▶ _Work task_
Whatever appears in the records should be given again exactly, down to the last mark.

▶ _Source data_
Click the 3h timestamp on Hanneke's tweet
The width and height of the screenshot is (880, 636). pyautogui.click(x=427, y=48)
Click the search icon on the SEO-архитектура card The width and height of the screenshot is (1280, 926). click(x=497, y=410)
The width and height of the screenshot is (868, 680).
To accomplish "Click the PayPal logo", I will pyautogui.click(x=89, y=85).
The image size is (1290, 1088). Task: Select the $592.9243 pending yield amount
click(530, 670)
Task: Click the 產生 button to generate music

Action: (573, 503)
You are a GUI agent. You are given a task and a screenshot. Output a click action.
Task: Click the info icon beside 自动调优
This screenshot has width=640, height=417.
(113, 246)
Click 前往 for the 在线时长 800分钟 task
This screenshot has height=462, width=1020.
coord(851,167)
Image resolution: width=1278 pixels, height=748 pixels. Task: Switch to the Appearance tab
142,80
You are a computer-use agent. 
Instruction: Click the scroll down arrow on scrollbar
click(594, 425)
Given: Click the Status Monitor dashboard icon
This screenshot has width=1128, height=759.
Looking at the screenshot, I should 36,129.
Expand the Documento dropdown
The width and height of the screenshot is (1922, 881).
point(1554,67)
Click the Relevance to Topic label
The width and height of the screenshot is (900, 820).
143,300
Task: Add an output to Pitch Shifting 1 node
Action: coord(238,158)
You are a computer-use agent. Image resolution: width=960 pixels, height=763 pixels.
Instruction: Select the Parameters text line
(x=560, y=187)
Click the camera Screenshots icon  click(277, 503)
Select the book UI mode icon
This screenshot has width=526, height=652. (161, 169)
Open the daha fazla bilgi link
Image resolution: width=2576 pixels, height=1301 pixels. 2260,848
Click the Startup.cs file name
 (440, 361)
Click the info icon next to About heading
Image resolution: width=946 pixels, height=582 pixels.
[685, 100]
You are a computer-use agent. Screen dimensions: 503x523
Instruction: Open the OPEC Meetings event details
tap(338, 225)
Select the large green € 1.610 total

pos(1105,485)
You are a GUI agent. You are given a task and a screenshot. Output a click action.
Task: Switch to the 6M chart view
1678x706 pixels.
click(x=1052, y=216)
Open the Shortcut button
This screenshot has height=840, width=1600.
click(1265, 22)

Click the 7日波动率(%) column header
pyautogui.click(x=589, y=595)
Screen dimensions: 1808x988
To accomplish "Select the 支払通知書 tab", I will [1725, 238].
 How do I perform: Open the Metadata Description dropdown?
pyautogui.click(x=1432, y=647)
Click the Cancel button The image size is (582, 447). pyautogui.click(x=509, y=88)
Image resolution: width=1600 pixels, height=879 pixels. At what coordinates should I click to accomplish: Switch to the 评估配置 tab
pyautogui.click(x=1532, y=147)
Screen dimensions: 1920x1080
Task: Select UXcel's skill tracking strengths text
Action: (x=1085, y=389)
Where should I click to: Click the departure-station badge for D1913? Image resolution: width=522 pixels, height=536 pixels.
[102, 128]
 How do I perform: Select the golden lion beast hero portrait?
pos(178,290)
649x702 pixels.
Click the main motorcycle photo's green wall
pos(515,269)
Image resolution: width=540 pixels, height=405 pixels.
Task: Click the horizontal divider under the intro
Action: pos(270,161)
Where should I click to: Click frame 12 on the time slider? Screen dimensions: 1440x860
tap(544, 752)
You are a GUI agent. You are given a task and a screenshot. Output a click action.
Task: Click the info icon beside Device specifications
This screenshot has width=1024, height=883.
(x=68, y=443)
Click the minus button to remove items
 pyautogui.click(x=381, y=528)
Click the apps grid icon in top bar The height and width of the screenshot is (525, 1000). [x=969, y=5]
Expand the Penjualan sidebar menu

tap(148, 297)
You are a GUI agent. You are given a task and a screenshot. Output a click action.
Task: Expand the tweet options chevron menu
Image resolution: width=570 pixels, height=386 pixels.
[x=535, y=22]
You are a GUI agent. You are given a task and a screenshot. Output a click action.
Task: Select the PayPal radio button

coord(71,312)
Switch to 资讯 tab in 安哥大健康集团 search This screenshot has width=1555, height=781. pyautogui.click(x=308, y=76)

▶ _Exercise solution_
Click the 3h timestamp on Hanneke's tweet
The width and height of the screenshot is (880, 636). pyautogui.click(x=427, y=48)
Click the search icon on the SEO-архитектура card The width and height of the screenshot is (1280, 926). click(x=497, y=410)
The width and height of the screenshot is (868, 680).
To accomplish "Click the PayPal logo", I will pyautogui.click(x=89, y=85).
The image size is (1290, 1088). Task: Select the $592.9243 pending yield amount
click(530, 670)
Task: Click the 產生 button to generate music

Action: (573, 503)
You are a GUI agent. You are given a task and a screenshot. Output a click action.
Task: Click the info icon beside 自动调优
This screenshot has width=640, height=417.
(113, 246)
Click 前往 for the 在线时长 800分钟 task
This screenshot has height=462, width=1020.
coord(851,167)
Image resolution: width=1278 pixels, height=748 pixels. Task: Switch to the Appearance tab
142,80
You are a computer-use agent. 
Instruction: Click the scroll down arrow on scrollbar
click(594, 425)
Given: Click the Status Monitor dashboard icon
This screenshot has width=1128, height=759.
Looking at the screenshot, I should 36,129.
Expand the Documento dropdown
The width and height of the screenshot is (1922, 881).
point(1554,67)
Click the Relevance to Topic label
The width and height of the screenshot is (900, 820).
143,300
Task: Add an output to Pitch Shifting 1 node
Action: coord(238,158)
You are a computer-use agent. Image resolution: width=960 pixels, height=763 pixels.
Instruction: Select the Parameters text line
(x=560, y=187)
Click the camera Screenshots icon  click(277, 503)
Select the book UI mode icon
This screenshot has width=526, height=652. (161, 169)
Open the daha fazla bilgi link
Image resolution: width=2576 pixels, height=1301 pixels. 2260,848
Click the Startup.cs file name
 (440, 361)
Click the info icon next to About heading
Image resolution: width=946 pixels, height=582 pixels.
[685, 100]
You are a computer-use agent. Screen dimensions: 503x523
Instruction: Open the OPEC Meetings event details
tap(338, 225)
Select the large green € 1.610 total

pos(1105,485)
You are a GUI agent. You are given a task and a screenshot. Output a click action.
Task: Switch to the 6M chart view
1678x706 pixels.
click(x=1052, y=216)
Open the Shortcut button
This screenshot has height=840, width=1600.
click(1265, 22)

Click the 7日波动率(%) column header
pyautogui.click(x=589, y=595)
Screen dimensions: 1808x988
To accomplish "Select the 支払通知書 tab", I will [1725, 238].
 How do I perform: Open the Metadata Description dropdown?
pyautogui.click(x=1432, y=647)
Click the Cancel button The image size is (582, 447). pyautogui.click(x=509, y=88)
Image resolution: width=1600 pixels, height=879 pixels. At what coordinates should I click to accomplish: Switch to the 评估配置 tab
pyautogui.click(x=1532, y=147)
Screen dimensions: 1920x1080
Task: Select UXcel's skill tracking strengths text
Action: (x=1085, y=389)
Where should I click to: Click the departure-station badge for D1913? Image resolution: width=522 pixels, height=536 pixels.
[102, 128]
 How do I perform: Select the golden lion beast hero portrait?
pos(178,290)
649x702 pixels.
Click the main motorcycle photo's green wall
pos(515,269)
Image resolution: width=540 pixels, height=405 pixels.
Task: Click the horizontal divider under the intro
Action: pos(270,161)
Where should I click to: Click frame 12 on the time slider? Screen dimensions: 1440x860
tap(544, 752)
You are a GUI agent. You are given a task and a screenshot. Output a click action.
Task: Click the info icon beside Device specifications
This screenshot has width=1024, height=883.
(x=68, y=443)
Click the minus button to remove items
 pyautogui.click(x=381, y=528)
Click the apps grid icon in top bar The height and width of the screenshot is (525, 1000). [x=969, y=5]
Expand the Penjualan sidebar menu

tap(148, 297)
You are a GUI agent. You are given a task and a screenshot. Output a click action.
Task: Expand the tweet options chevron menu
Image resolution: width=570 pixels, height=386 pixels.
[x=535, y=22]
You are a GUI agent. You are given a task and a screenshot. Output a click action.
Task: Select the PayPal radio button

coord(71,312)
Switch to 资讯 tab in 安哥大健康集团 search This screenshot has width=1555, height=781. pyautogui.click(x=308, y=76)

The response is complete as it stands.